[Your assignment]
The expected output is an exact copy of the lines from the one containing "The width and" through the final line of the entries below, with no images.

[Study material]
▼

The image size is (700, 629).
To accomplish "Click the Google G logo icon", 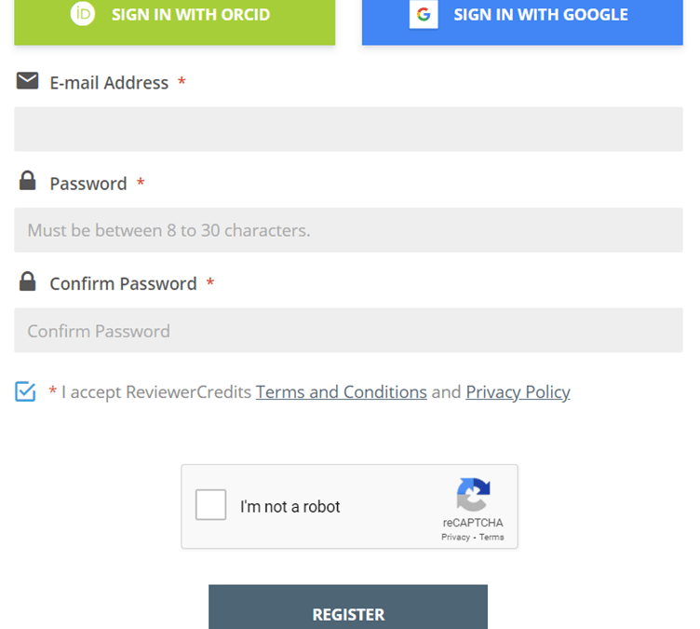I will click(424, 15).
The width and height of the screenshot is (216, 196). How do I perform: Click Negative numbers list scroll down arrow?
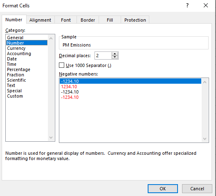pyautogui.click(x=205, y=139)
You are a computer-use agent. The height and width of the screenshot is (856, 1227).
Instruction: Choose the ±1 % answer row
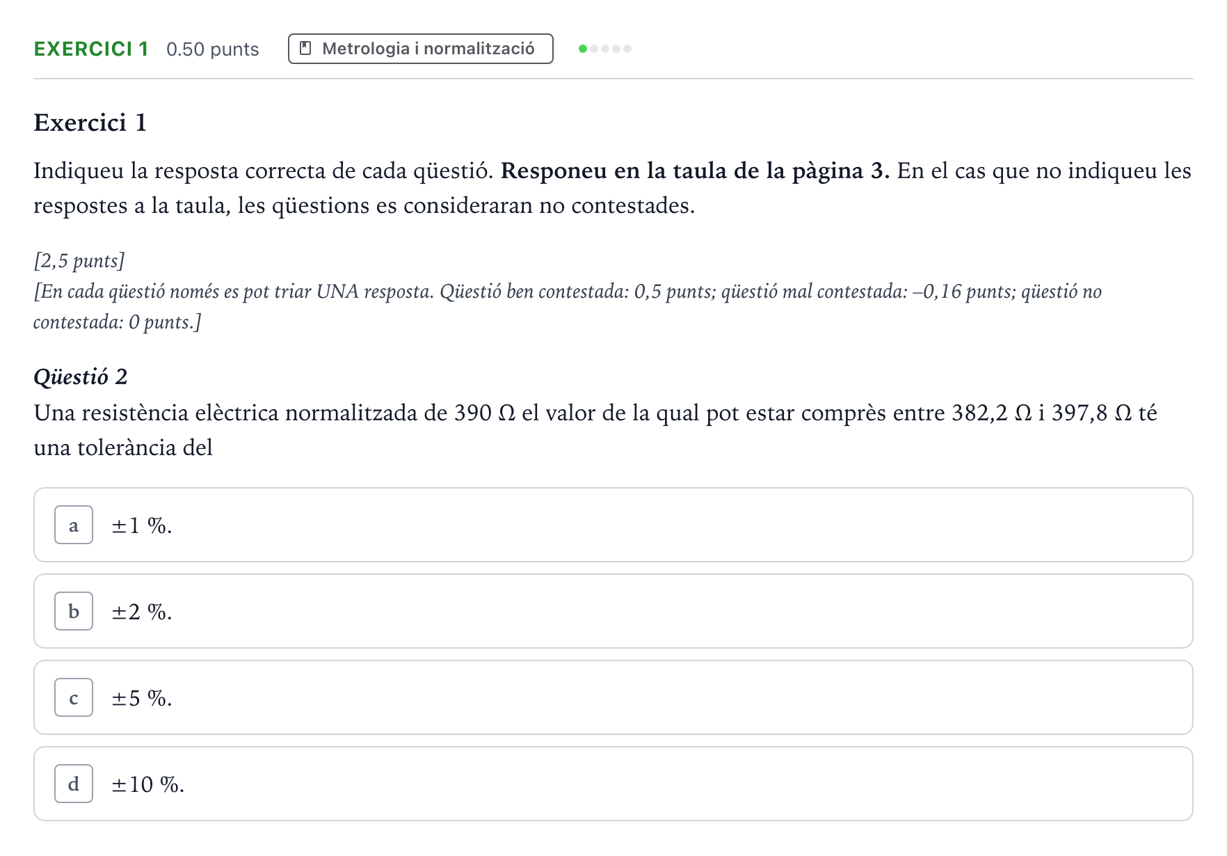pos(614,525)
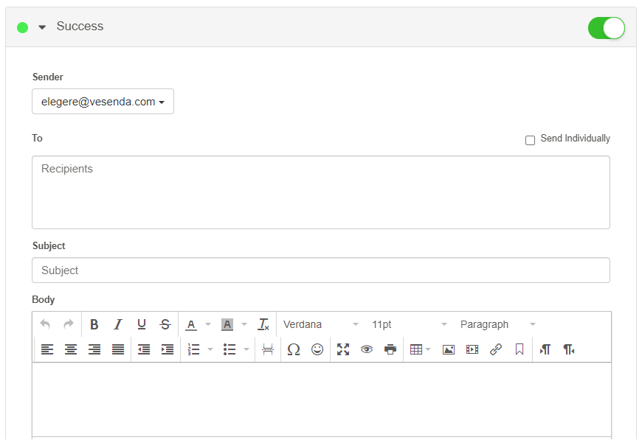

▲

[Result for this task]
The width and height of the screenshot is (216, 196). How do I perform: Click Negative numbers list scroll down arrow?
pyautogui.click(x=205, y=139)
You are a computer-use agent. The height and width of the screenshot is (856, 1227).
Instruction: Choose the ±1 % answer row
pos(614,525)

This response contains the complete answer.